In a gasoline fuel piping for an automobile, a connector is used for connecting a pipe and a resin tube as a mating member. For example, the connector comprises a tubular connector housing and a retainer. The connector housing is formed with a tube connecting portion on one axial side and a retainer holding portion on the other axial end of the connector housing. The retainer is received or held by the retainer holding portion. In this structure, a resin tube is fitted to the tube connecting portion, the pipe is inserted in the connector housing through an opening of an opposite axial end of the connector housing or the retainer holding portion to be connected to or snap-fitted in the connector, and thereby the pipe is connected with the resin tube. The pipe to be connected to the connector is formed with an annular engagement projection on an inserting side portion of straight tubular shape to define an inserting end portion. The inserting end portion of the pipe is inserted in the connector housing, the annular engagement projection snap-engages with the retainer or a connecting engagement portion of the retainer, and thereby the pipe snap-fits in the connector or the connector housing.
A sealing member is fitted in the connector housing on one axial side from the retainer holding portion to provide a seal between the connector housing and the pipe inserted therein. The sealing member prevents leakage of gasoline fuel therebetween.
Meanwhile, for example, when a resin tube connected to a connector is continued to a gasoline engine of an automobile, the connector or a connector housing constantly rotates at a small angle with respect to a pipe by vibration transmitted from the gasoline engine to the connector via the resin tube, and thereby a sealing member which is disposed between the connector or the connector housing and the pipe is worn and a sealing property is deteriorated between the connector and the pipe. Therefore, it is preferred to construct an anti-rotation structure in an assembled unit of a pipe and a connector to prevent relative rotational movement of the connector or a connector housing with respect to the pipe.
Then there is a demand for an anti-rotation device for a pipe and a connector to restrain or prevent relative rotational movement of a connector with respect to a pipe. In this connection, for example, the following document 1 discloses an anti-rotating device to be fitted on a pipe and a connector so that one end portion thereof clips flat regions formed on diametrically symmetrical positions on an outer peripheral surface of the connector or a connector housing and U-shaped cutaway formed on an opposite end portion thereof receives therein a bent portion of the pipe formed to be bent with respect to a straight tubular portion of the pipe. By adapting this anti-rotation device, the pipe is connected to the connector in co-rotatable relation, and thereby relative rotational movement of the connector with respect to the pipe may be effectively prevented. And, the following document 2 also discloses another anti-rotation device utilizing a bent portion of a pipe. Further, on the other hand, there are other techniques known to prevent a connector from rotating relatively with respect to a pipe without an independent anti-rotation device. For example, the following document 3 discloses a connector provided with a large opening in a side wall of a retainer holding portion (connecting portion) of a connector housing. According to this disclosure, a pipe is inserted in the connector housing, then, a retainer member of U-shape in cross-section is fitted in the opening, and thereby the pipe is connected to the connector via the retainer member in locking relation against axial movement and in co-rotatable relation. Also the following document 4 discloses a technique that an inner periphery of a connector housing as female member is engaged directly with an outer periphery of a pipe as male member in co-rotatable relation.

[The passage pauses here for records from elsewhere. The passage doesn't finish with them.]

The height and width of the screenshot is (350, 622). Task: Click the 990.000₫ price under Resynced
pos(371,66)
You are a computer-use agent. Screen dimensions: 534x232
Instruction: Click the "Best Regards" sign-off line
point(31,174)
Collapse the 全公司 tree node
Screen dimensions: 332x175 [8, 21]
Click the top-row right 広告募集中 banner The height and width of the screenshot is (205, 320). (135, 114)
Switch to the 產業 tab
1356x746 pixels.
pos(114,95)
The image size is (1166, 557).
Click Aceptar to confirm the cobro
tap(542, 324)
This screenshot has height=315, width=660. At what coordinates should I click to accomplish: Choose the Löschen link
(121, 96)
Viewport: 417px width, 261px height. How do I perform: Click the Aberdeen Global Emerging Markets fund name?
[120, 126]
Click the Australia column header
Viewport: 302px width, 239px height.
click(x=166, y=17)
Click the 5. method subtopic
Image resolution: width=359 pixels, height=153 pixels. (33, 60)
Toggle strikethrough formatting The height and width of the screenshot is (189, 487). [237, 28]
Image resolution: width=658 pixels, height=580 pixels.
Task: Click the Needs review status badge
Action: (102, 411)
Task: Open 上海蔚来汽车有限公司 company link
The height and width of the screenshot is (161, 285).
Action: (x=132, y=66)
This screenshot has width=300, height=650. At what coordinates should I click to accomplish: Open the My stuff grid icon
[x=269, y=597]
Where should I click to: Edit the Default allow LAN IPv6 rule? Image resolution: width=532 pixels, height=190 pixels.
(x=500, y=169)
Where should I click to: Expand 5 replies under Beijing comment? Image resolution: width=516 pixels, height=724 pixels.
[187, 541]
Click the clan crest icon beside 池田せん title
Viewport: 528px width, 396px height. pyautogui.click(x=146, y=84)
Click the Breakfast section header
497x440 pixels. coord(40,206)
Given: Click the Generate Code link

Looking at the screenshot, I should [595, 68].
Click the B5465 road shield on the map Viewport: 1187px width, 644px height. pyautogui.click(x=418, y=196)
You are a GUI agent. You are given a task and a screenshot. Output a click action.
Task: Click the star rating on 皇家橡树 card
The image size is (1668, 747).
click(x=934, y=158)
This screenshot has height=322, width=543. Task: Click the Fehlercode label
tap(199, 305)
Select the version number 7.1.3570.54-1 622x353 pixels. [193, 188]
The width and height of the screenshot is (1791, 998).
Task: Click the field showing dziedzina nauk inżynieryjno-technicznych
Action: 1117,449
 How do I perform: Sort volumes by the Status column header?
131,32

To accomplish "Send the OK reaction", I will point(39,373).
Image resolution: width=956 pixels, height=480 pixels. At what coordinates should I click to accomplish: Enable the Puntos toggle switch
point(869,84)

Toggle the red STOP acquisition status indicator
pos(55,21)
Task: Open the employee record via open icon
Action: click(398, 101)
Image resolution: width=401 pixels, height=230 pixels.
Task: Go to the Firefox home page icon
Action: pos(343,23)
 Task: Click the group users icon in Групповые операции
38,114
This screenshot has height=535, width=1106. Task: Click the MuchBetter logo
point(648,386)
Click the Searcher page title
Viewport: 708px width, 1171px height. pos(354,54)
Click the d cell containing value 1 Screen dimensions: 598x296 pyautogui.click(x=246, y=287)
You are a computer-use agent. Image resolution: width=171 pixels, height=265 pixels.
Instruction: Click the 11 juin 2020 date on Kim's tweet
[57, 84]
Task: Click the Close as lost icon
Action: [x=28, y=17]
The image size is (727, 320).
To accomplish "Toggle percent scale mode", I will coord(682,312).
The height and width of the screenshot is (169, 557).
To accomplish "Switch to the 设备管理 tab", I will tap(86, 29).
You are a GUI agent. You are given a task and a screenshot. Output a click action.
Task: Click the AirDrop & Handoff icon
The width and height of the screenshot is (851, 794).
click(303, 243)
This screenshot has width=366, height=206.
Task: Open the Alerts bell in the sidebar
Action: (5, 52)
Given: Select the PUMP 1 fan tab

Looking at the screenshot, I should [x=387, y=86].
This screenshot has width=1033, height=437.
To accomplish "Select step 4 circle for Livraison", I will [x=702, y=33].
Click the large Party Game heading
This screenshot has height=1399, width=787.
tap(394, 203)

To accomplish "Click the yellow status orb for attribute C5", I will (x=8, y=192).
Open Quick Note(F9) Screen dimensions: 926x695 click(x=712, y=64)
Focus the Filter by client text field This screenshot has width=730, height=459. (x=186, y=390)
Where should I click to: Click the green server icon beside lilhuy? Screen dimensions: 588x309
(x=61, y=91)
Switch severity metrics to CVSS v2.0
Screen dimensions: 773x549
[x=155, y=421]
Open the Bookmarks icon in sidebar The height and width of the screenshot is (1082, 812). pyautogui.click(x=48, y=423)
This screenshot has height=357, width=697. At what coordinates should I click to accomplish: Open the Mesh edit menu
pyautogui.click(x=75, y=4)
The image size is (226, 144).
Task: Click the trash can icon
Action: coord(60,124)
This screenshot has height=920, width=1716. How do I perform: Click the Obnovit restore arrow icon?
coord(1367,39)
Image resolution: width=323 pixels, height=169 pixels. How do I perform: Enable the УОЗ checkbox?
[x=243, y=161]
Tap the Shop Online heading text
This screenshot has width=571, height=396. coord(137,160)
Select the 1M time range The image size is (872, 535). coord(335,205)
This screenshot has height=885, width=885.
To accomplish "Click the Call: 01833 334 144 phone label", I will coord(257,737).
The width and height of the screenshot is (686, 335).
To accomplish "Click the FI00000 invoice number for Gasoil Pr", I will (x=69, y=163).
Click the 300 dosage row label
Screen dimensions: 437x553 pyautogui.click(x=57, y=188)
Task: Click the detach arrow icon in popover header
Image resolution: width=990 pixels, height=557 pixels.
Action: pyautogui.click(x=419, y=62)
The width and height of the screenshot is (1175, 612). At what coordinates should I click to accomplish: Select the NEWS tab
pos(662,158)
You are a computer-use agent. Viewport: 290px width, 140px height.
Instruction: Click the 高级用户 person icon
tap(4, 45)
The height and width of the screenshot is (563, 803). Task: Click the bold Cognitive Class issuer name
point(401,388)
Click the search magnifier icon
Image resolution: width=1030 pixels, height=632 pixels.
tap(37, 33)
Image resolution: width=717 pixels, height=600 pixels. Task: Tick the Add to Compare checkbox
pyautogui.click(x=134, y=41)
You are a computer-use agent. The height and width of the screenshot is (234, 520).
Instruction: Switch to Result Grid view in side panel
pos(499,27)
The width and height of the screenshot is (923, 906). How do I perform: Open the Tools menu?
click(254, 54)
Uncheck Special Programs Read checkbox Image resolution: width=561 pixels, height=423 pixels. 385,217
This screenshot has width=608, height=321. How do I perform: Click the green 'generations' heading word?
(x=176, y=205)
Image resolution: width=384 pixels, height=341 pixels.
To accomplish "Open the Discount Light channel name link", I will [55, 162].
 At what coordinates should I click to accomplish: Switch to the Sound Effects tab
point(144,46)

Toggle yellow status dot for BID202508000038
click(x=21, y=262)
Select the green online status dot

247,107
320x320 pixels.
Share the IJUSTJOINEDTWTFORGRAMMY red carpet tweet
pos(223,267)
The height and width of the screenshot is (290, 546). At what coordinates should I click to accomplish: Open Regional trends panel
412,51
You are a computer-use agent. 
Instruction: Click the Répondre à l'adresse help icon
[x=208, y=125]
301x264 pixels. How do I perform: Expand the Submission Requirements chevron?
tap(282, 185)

Document 1JP, A, 9-269088(specifically page 3, FIG. 1)Document 2JP, A, 2002-213673(specifically page 4, FIG. 3)Document 3JP, A, 2002-276878(specifically page 4, FIG. 1)Document 4JP, U, 3-68695specification and drawings(specifically page 8, FIG. 3)
However, if an anti-rotation device as disclosed in the document 1 or document 2 is adapted, piping design freedom is limited as a connector joining portion should be arranged near a bent portion of a pipe. And, the bent portion should be configured on the pipe with high bending accuracy, for example, with such accuracy as not to allow a portion of the pipe to be received in a cutaway of the anti-rotation device flattened. It is troublesome to configure the bent portion on the pipe with such high bending accuracy.
Also, anti-rotation structure disclosed concretely in the document 3 or 4 does not have sufficient range of applicability as no independent anti-rotation device is applied.
Accordingly, it is an object of the present invention to provide an anti-rotation device which can effectively prevent relative rotational movement of a connector with respect to a pipe by mounting on an assembled unit of the pipe and the connector without utilizing a bent portion of the pipe. It is another object of the present invention to provide an anti-rotation structure for a pipe and a connector adapting such an anti-rotation device. And it is yet another object of the present invention to provide an anti-rotation structure for a pipe and a connector which can effectively prevent relative rotational movement of a connector with respect to a pipe without utilizing a bent portion of the pipe, and has sufficient application flexibility.